Written By : Marie Clark
During an hour of careful but honest selection of thousands of words to describe her ongoing ordeal, York City artist Rita King never used the word.
Maybe she just doesn’t think it’s “unfair.” Or maybe the word is disempowering. Maybe if she had spoken the word, her story would be less compelling, more comfortably cataloged into the cliche files of Terrible Things that Happen to People Who Don’t Deserve It. And that might be a bit more palatable for those of us lucky to have been assigned, by whatever omnipotent force was dealing, childhoods that included “The Year My Parents Divorced” or “Those Hideous Braces” instead of Rita King’s ugly card, “A Brain Problem Nobody Could Figure Out.”

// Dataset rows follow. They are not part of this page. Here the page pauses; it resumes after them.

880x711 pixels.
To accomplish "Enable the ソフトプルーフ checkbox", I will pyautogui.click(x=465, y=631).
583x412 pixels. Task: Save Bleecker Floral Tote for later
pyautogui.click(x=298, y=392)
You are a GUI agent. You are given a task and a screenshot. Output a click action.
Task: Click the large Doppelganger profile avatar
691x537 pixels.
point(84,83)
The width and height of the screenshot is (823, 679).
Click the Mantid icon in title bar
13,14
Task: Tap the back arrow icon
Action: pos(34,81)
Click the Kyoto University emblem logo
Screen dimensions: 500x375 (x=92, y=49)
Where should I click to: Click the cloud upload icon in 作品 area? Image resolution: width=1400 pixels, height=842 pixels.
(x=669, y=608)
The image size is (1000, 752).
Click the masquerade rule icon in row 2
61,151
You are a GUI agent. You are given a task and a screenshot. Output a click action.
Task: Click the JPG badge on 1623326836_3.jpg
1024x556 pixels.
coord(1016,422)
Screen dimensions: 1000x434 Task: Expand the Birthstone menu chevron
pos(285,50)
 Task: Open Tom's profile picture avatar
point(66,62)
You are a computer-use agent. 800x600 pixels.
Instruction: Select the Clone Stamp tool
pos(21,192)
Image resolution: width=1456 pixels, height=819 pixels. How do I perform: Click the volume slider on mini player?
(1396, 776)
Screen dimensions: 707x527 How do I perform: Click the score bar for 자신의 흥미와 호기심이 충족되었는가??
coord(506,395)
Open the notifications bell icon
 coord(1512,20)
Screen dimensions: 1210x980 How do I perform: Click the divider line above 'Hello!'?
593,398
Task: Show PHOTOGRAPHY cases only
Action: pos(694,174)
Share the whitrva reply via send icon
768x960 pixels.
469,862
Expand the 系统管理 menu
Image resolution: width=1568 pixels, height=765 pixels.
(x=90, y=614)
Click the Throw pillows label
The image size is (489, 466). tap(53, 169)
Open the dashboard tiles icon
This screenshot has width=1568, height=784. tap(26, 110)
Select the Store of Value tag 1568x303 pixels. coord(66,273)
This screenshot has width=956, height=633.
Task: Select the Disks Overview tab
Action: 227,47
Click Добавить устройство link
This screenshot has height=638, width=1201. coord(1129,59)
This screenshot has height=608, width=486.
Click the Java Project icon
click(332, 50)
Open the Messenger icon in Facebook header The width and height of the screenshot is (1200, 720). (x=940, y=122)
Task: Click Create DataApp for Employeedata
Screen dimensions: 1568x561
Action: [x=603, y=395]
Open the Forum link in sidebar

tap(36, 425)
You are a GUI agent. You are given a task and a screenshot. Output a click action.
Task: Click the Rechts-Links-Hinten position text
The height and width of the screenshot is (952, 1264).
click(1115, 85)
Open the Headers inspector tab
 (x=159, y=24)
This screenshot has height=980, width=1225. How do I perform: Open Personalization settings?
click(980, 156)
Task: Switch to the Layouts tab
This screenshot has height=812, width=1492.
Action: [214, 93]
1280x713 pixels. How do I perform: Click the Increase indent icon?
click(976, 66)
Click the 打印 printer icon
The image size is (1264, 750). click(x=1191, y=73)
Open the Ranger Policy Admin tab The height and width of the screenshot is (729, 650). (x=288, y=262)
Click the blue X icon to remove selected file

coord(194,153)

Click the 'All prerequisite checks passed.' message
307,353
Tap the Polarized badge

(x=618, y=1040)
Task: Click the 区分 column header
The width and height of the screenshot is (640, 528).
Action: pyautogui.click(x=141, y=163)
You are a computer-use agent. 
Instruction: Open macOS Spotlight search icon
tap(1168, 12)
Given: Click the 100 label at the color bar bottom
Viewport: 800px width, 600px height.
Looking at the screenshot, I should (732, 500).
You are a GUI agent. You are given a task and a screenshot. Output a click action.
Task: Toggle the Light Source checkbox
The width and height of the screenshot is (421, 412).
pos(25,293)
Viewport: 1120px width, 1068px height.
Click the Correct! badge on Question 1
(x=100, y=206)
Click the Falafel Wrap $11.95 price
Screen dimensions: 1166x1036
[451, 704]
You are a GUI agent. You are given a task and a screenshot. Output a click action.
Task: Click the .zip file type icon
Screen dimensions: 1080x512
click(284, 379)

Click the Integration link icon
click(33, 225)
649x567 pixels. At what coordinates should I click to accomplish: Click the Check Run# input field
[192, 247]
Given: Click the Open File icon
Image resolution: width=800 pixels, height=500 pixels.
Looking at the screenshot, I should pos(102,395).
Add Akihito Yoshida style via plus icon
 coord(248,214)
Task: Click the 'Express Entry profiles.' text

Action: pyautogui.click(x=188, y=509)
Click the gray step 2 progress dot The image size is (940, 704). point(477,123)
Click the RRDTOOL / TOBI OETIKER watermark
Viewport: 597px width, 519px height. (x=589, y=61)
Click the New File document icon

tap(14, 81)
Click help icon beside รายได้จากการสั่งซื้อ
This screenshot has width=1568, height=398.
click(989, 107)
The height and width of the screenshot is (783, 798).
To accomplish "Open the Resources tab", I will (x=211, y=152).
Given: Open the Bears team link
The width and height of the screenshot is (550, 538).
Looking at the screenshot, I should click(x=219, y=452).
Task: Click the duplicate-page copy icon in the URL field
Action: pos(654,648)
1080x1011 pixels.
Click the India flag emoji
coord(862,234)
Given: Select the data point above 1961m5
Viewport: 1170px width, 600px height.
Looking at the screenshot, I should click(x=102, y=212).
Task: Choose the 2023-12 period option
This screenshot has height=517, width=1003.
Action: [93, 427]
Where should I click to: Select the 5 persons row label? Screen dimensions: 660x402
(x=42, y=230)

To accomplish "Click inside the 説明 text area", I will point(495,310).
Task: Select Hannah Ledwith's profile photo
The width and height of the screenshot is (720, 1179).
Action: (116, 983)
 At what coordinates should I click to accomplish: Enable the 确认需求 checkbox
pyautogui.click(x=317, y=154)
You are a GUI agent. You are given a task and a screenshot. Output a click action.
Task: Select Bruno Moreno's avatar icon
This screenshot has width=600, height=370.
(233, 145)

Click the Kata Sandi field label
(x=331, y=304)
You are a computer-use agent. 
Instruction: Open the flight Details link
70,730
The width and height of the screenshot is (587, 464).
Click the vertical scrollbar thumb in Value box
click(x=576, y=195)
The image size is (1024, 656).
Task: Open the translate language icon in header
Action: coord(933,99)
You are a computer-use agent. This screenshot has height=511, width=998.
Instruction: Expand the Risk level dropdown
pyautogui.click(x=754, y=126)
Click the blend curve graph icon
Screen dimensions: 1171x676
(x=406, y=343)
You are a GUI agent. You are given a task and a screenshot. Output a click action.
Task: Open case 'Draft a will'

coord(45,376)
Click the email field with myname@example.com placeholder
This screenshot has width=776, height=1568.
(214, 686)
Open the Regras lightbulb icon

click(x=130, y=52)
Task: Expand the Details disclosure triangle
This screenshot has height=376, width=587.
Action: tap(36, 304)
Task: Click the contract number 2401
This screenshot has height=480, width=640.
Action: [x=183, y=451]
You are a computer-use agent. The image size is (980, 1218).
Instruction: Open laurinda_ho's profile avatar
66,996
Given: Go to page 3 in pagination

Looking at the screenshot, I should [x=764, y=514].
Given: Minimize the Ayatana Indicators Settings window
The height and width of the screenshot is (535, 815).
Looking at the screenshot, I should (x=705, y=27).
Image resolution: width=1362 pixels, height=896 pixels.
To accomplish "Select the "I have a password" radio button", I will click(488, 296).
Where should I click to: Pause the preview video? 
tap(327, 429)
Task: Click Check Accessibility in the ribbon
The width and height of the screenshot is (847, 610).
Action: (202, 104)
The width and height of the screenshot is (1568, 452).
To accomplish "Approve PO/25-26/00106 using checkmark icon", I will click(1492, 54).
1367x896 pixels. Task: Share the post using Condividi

People don’t like invisible conditions, are scared of unseen demons that send little girls to hide in corners when they’re ten. Running to her mother when the symptoms started, Smith would feel panic emerge from a place she couldn’t control and a surreal sense would overtake her.
“I’m having déjà vu, I’m having déjà vu,” she’d say. In a fearful frenzy, she’d sit against a wall and succumb to automatisms.
Despite memory loss and confusion following the episodes, she was misdiagnosed with a panic disorder and continued to suffer bizarre involuntary behaviors for years.
So maybe “unfair” should just be implied when describing a malady that could lurk in the folds of her brain, making her think she was crazy for most of her life before a neurologist finally demystified it.
At last given a name for the condition that left much of her life gray, King said she’s also ready to stop hiding. Her recent show at The Parliament exposed her rare form of epilepsy and her perception of the physical scars of a recent operation to implant an electronic device in her chest, with similar function as a pacemaker, and wires that snake up her neck to deliver a jolt to the affected area of her brain.
What she previously hid under turtlenecks will be literally hanging on the walls. The pieces, oil paintings inspired by a series of drawings sketched on her front porch, are post-surgery catharsis.
Her interpretation, she admits, was “harsh,” with crude depiction of AA batteries lodged in her chest and another piece called “Fire in the Neck,” representing a familiar pain.
King wants the show, called Operation, to inform and help the public experience the 23-year-old’s reality, which includes a mild shock from the implant, a distracting and unpleasant sensation that tightens her vocal cords and discernably lowers her pitch of voice, every 90 seconds.
Every minute-and-a-half of every day, and she notices it almost every time it happens.
King might surprise gallery-goers with a less invasive representation of that sensation, interrupting them at the same intervals as the device.
“People think of seizures, they think of grand mals, flopping all over the floor,” she said. “People don’t understand what they can’t see.”
She still has about 15 seizures per day, unstoppable waves of abnormal brain activity that she endures largely to the oblivion of those around her when she’s teaching art or taking orders and making drinks as a Starbucks barista.
Her speech slows, and she feels extremely uncomfortable and wants to fall over where she stands. But it’s an internal experience as most people around her “just see me as fine,” she said.
While her art is the visible representation of her condition, another goal of “Operation” is to show people what’s not visible.
“I just want people to leave knowing there are more things than what they see,” she said. “There are people who have huge issues and they’re devastating.”
In the end, she said, people see what they want.
The show also includes some earlier abstract works that King said people tend to overanalyze.
Naming the paintings after the objects which inspired the geometric nonobjective exploration might have been folly, she said, because people insist they can see the object of inspiration even if it wasn’t painted into the piece. She has even turned some of them upside down, but people still insist.
It used to drive her crazy.
“You can’t control what people see in your art,” she said. And she also knows she can’t control what they don’t see.